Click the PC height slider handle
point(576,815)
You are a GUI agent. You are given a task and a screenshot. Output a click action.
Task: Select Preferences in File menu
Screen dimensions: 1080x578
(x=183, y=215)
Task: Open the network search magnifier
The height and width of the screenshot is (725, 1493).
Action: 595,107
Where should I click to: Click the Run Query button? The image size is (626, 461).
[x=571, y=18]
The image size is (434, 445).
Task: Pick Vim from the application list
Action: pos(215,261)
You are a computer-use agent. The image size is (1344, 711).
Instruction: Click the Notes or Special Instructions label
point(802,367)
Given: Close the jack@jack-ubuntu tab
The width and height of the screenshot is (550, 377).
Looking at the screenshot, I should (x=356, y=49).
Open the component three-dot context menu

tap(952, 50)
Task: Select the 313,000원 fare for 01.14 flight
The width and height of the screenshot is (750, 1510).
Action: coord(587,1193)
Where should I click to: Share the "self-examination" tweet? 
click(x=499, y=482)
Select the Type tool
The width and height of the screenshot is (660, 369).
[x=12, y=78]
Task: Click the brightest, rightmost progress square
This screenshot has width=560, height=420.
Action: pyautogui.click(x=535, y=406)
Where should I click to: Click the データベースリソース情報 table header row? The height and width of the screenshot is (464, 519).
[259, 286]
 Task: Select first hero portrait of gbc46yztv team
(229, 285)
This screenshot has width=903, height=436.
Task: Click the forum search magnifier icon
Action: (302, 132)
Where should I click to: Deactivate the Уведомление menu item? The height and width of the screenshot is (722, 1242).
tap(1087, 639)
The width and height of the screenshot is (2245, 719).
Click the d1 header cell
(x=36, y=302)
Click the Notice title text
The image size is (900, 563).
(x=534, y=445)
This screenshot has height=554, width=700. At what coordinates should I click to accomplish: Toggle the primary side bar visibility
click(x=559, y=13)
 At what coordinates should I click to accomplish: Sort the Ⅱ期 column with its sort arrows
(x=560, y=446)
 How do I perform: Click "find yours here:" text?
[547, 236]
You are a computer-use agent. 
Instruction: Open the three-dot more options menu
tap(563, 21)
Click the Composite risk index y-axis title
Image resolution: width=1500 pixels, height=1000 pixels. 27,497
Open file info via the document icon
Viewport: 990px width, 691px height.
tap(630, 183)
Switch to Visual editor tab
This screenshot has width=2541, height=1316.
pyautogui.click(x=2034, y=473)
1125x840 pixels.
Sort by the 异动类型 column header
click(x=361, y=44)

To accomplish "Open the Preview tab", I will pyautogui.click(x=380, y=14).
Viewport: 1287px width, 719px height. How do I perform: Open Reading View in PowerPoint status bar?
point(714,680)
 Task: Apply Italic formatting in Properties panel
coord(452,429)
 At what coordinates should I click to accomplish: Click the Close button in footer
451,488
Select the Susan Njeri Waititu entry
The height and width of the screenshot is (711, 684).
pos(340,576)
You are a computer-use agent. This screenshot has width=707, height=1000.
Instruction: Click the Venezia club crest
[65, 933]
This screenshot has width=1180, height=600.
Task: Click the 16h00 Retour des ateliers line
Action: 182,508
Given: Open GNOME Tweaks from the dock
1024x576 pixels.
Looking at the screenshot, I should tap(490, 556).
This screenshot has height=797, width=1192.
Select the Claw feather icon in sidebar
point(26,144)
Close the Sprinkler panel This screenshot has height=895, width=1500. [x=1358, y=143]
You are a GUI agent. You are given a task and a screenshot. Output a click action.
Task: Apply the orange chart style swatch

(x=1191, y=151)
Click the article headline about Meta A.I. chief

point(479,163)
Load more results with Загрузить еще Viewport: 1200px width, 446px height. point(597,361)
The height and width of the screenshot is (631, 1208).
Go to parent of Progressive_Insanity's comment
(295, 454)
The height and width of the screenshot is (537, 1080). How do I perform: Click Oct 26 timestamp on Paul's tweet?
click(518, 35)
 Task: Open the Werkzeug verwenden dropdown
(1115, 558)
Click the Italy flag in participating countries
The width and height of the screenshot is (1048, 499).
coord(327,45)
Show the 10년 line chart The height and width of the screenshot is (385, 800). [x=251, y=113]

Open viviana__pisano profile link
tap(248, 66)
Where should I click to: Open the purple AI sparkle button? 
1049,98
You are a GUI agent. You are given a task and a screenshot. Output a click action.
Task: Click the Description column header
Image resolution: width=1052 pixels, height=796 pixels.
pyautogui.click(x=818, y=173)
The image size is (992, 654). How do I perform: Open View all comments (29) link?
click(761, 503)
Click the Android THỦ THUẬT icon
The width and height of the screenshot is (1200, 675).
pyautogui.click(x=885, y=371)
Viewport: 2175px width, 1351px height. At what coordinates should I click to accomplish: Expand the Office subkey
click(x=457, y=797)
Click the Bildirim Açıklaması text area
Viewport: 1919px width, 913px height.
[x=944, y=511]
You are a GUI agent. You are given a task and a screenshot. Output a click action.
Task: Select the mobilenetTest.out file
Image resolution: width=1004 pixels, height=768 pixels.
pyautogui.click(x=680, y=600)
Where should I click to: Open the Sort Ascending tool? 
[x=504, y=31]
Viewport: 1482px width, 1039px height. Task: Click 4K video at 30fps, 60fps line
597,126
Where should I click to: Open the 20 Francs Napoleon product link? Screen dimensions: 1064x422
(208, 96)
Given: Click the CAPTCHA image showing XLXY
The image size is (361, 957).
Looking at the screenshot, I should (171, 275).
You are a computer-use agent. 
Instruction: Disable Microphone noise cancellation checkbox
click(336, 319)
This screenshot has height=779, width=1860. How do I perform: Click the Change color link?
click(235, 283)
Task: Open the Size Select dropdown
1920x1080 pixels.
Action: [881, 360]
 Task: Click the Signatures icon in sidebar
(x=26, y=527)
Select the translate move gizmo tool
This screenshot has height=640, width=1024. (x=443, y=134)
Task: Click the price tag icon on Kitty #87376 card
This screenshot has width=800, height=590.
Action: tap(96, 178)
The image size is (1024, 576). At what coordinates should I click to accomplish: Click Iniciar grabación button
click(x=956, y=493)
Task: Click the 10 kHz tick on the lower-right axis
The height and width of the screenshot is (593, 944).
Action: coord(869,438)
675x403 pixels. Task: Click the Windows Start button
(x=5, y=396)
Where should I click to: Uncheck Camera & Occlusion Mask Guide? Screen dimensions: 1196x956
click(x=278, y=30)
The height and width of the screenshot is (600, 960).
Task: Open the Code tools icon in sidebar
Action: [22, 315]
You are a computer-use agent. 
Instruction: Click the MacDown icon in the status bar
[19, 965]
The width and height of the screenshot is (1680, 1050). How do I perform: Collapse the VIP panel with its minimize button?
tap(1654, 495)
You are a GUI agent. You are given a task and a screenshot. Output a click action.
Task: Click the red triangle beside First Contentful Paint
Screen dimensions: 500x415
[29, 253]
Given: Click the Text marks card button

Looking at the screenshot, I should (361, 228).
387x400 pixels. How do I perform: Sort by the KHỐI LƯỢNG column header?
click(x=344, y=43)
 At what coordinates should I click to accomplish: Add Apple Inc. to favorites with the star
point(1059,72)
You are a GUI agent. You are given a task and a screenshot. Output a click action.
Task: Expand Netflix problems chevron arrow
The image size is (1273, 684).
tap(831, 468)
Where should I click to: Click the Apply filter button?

Task requirements:
Each record above must be output without any alteration.

Your solution:
Click the PC height slider handle
point(576,815)
You are a GUI agent. You are given a task and a screenshot. Output a click action.
Task: Select Preferences in File menu
Screen dimensions: 1080x578
(x=183, y=215)
Task: Open the network search magnifier
The height and width of the screenshot is (725, 1493).
Action: 595,107
Where should I click to: Click the Run Query button? The image size is (626, 461).
[x=571, y=18]
The image size is (434, 445).
Task: Pick Vim from the application list
Action: pos(215,261)
You are a computer-use agent. The image size is (1344, 711).
Instruction: Click the Notes or Special Instructions label
point(802,367)
Given: Close the jack@jack-ubuntu tab
The width and height of the screenshot is (550, 377).
Looking at the screenshot, I should (x=356, y=49).
Open the component three-dot context menu

tap(952, 50)
Task: Select the 313,000원 fare for 01.14 flight
The width and height of the screenshot is (750, 1510).
Action: coord(587,1193)
Where should I click to: Share the "self-examination" tweet? 
click(x=499, y=482)
Select the Type tool
The width and height of the screenshot is (660, 369).
[x=12, y=78]
Task: Click the brightest, rightmost progress square
This screenshot has width=560, height=420.
Action: pyautogui.click(x=535, y=406)
Where should I click to: Click the データベースリソース情報 table header row? The height and width of the screenshot is (464, 519).
[259, 286]
 Task: Select first hero portrait of gbc46yztv team
(229, 285)
This screenshot has width=903, height=436.
Task: Click the forum search magnifier icon
Action: (302, 132)
Where should I click to: Deactivate the Уведомление menu item? The height and width of the screenshot is (722, 1242).
tap(1087, 639)
The width and height of the screenshot is (2245, 719).
Click the d1 header cell
(x=36, y=302)
Click the Notice title text
The image size is (900, 563).
(x=534, y=445)
This screenshot has height=554, width=700. At what coordinates should I click to accomplish: Toggle the primary side bar visibility
click(x=559, y=13)
 At what coordinates should I click to accomplish: Sort the Ⅱ期 column with its sort arrows
(x=560, y=446)
 How do I perform: Click "find yours here:" text?
[547, 236]
You are a computer-use agent. 
Instruction: Open the three-dot more options menu
tap(563, 21)
Click the Composite risk index y-axis title
Image resolution: width=1500 pixels, height=1000 pixels. 27,497
Open file info via the document icon
Viewport: 990px width, 691px height.
tap(630, 183)
Switch to Visual editor tab
This screenshot has width=2541, height=1316.
pyautogui.click(x=2034, y=473)
1125x840 pixels.
Sort by the 异动类型 column header
click(x=361, y=44)

To accomplish "Open the Preview tab", I will pyautogui.click(x=380, y=14).
Viewport: 1287px width, 719px height. How do I perform: Open Reading View in PowerPoint status bar?
point(714,680)
 Task: Apply Italic formatting in Properties panel
coord(452,429)
 At what coordinates should I click to accomplish: Click the Close button in footer
451,488
Select the Susan Njeri Waititu entry
The height and width of the screenshot is (711, 684).
pos(340,576)
You are a computer-use agent. This screenshot has width=707, height=1000.
Instruction: Click the Venezia club crest
[65, 933]
This screenshot has width=1180, height=600.
Task: Click the 16h00 Retour des ateliers line
Action: 182,508
Given: Open GNOME Tweaks from the dock
1024x576 pixels.
Looking at the screenshot, I should tap(490, 556).
This screenshot has height=797, width=1192.
Select the Claw feather icon in sidebar
point(26,144)
Close the Sprinkler panel This screenshot has height=895, width=1500. [x=1358, y=143]
You are a GUI agent. You are given a task and a screenshot. Output a click action.
Task: Apply the orange chart style swatch

(x=1191, y=151)
Click the article headline about Meta A.I. chief

point(479,163)
Load more results with Загрузить еще Viewport: 1200px width, 446px height. point(597,361)
The height and width of the screenshot is (631, 1208).
Go to parent of Progressive_Insanity's comment
(295, 454)
The height and width of the screenshot is (537, 1080). How do I perform: Click Oct 26 timestamp on Paul's tweet?
click(518, 35)
 Task: Open the Werkzeug verwenden dropdown
(1115, 558)
Click the Italy flag in participating countries
The width and height of the screenshot is (1048, 499).
coord(327,45)
Show the 10년 line chart The height and width of the screenshot is (385, 800). [x=251, y=113]

Open viviana__pisano profile link
tap(248, 66)
Where should I click to: Open the purple AI sparkle button? 
1049,98
You are a GUI agent. You are given a task and a screenshot. Output a click action.
Task: Click the Description column header
Image resolution: width=1052 pixels, height=796 pixels.
pyautogui.click(x=818, y=173)
The image size is (992, 654). How do I perform: Open View all comments (29) link?
click(761, 503)
Click the Android THỦ THUẬT icon
The width and height of the screenshot is (1200, 675).
pyautogui.click(x=885, y=371)
Viewport: 2175px width, 1351px height. At what coordinates should I click to accomplish: Expand the Office subkey
click(x=457, y=797)
Click the Bildirim Açıklaması text area
Viewport: 1919px width, 913px height.
[x=944, y=511]
You are a GUI agent. You are given a task and a screenshot. Output a click action.
Task: Select the mobilenetTest.out file
Image resolution: width=1004 pixels, height=768 pixels.
pyautogui.click(x=680, y=600)
Where should I click to: Open the Sort Ascending tool? 
[x=504, y=31]
Viewport: 1482px width, 1039px height. Task: Click 4K video at 30fps, 60fps line
597,126
Where should I click to: Open the 20 Francs Napoleon product link? Screen dimensions: 1064x422
(208, 96)
Given: Click the CAPTCHA image showing XLXY
The image size is (361, 957).
Looking at the screenshot, I should (171, 275).
You are a computer-use agent. 
Instruction: Disable Microphone noise cancellation checkbox
click(336, 319)
This screenshot has height=779, width=1860. How do I perform: Click the Change color link?
click(235, 283)
Task: Open the Size Select dropdown
1920x1080 pixels.
Action: [881, 360]
 Task: Click the Signatures icon in sidebar
(x=26, y=527)
Select the translate move gizmo tool
This screenshot has height=640, width=1024. (x=443, y=134)
Task: Click the price tag icon on Kitty #87376 card
This screenshot has width=800, height=590.
Action: tap(96, 178)
The image size is (1024, 576). At what coordinates should I click to accomplish: Click Iniciar grabación button
click(x=956, y=493)
Task: Click the 10 kHz tick on the lower-right axis
The height and width of the screenshot is (593, 944).
Action: coord(869,438)
675x403 pixels. Task: Click the Windows Start button
(x=5, y=396)
Where should I click to: Uncheck Camera & Occlusion Mask Guide? Screen dimensions: 1196x956
click(x=278, y=30)
The height and width of the screenshot is (600, 960).
Task: Open the Code tools icon in sidebar
Action: [22, 315]
You are a computer-use agent. 
Instruction: Click the MacDown icon in the status bar
[19, 965]
The width and height of the screenshot is (1680, 1050). How do I perform: Collapse the VIP panel with its minimize button?
tap(1654, 495)
You are a GUI agent. You are given a task and a screenshot. Output a click action.
Task: Click the red triangle beside First Contentful Paint
Screen dimensions: 500x415
[29, 253]
Given: Click the Text marks card button

Looking at the screenshot, I should (361, 228).
387x400 pixels. How do I perform: Sort by the KHỐI LƯỢNG column header?
click(x=344, y=43)
 At what coordinates should I click to accomplish: Add Apple Inc. to favorites with the star
point(1059,72)
You are a GUI agent. You are given a task and a screenshot. Output a click action.
Task: Expand Netflix problems chevron arrow
The image size is (1273, 684).
tap(831, 468)
Where should I click to: Click the Apply filter button?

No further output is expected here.